Dah Sing’s new home became available when logistics firm Anglo-Eastern Ship Management earlier this year chose to move out of the Sunlight Tower for a new home at the Kingston Financial Centre in Kowloon East.
Hong Kong Office Costs Head South
Dah Sing may have been able to help along its profit margin a bit with a cheaper than expected lease as office costs show signs of softening in recent months, with tariffs now expected to slide for the rest of the year.
Average rents in the Wanchai and Causeway Bay submarket fell two percent during the second quarter to an average of HK$77.4 per square foot per month as of the end of June, according to data provided to Mingtiandi by Cushman & Wakefield.
The real estate consultancy has moderated its 2019 outlook for the office market in light of the combined impact of the on-going US-China trade war and local social unrest. “We are forecasting a drop in rentals by as much as four percent in the Wanchai/Causeway Bay submarket and as much as two percent in the overall market in 2019,” head of research at Cushman & Wakefield Hong Kong told Mingtiandi.

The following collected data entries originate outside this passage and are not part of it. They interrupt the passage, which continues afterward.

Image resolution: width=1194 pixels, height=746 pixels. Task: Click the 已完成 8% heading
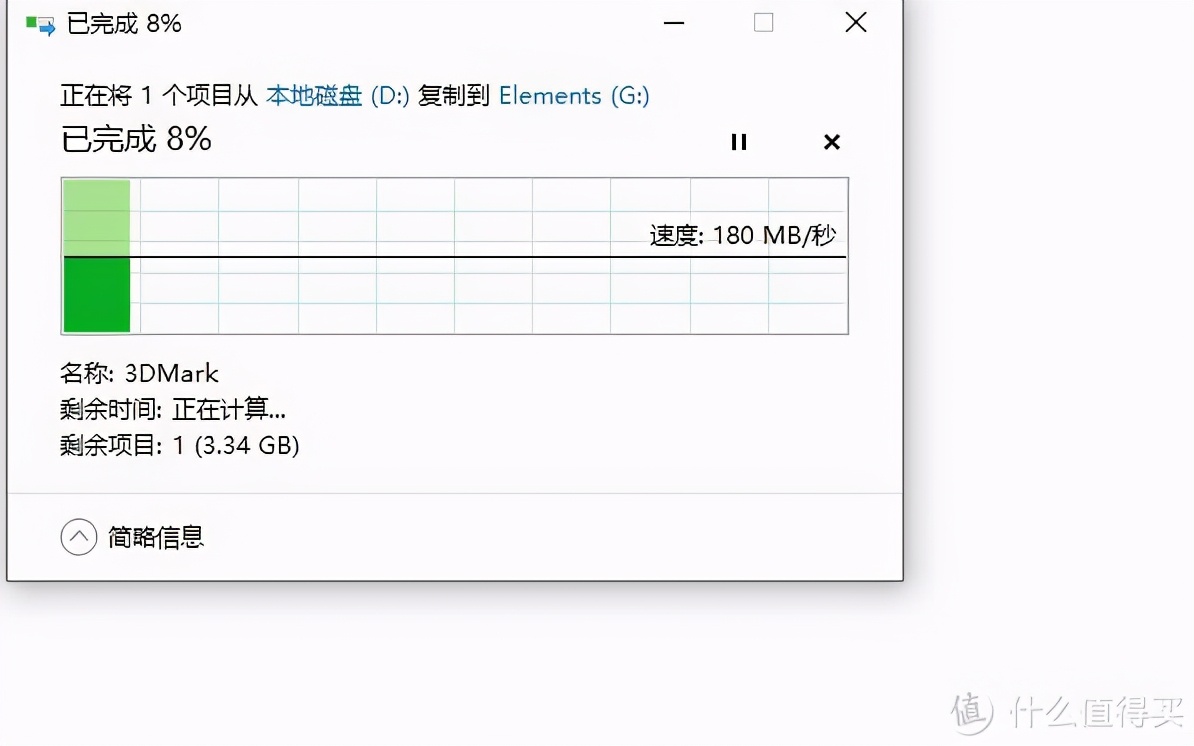[x=136, y=140]
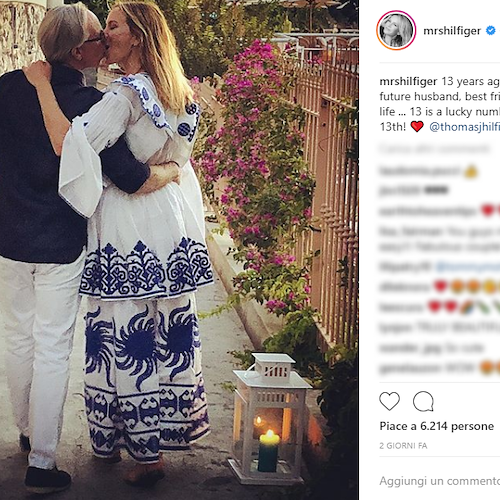
Task: Open the mrshilfiger profile picture
Action: pos(396,30)
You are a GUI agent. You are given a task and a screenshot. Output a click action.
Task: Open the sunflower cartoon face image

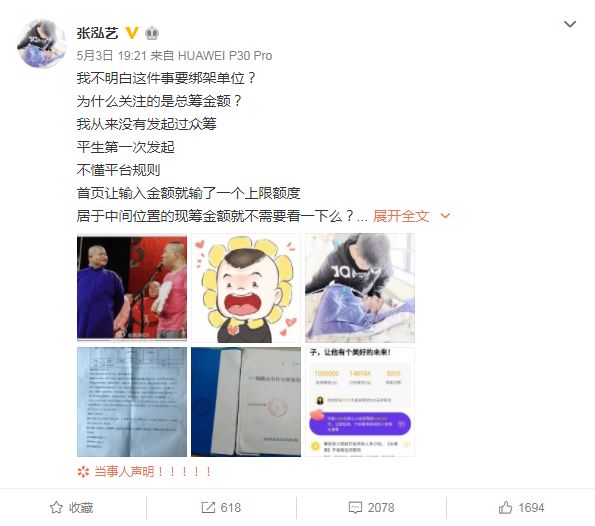(246, 288)
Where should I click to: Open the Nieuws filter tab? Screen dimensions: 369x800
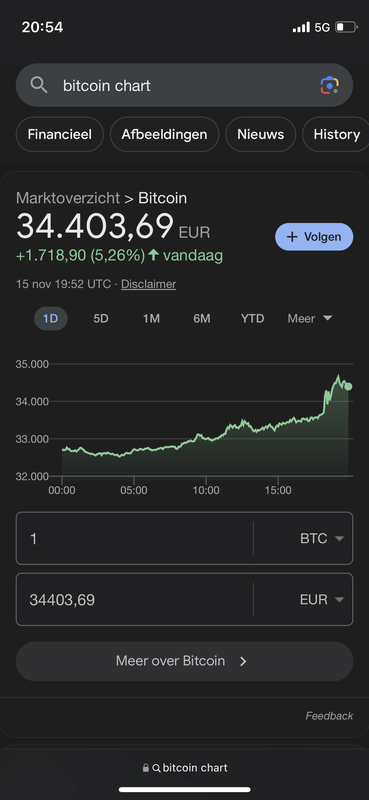point(260,134)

“Wanchai/Causeway Bay, together with Central, is coming under increasing pressure from flagging demand in core areas amidst a continuing decentralization trend by multinational corporations seeking cost savings,” Hatcher added.
Net absorption in the Wanchai-Causeway Bay submarket in the second quarter amounted to less than 90,800 square feet, according to C&W statistics, resulting in availability in the sub-market increasing by one percentage point to 7.3 percent as of the end of June.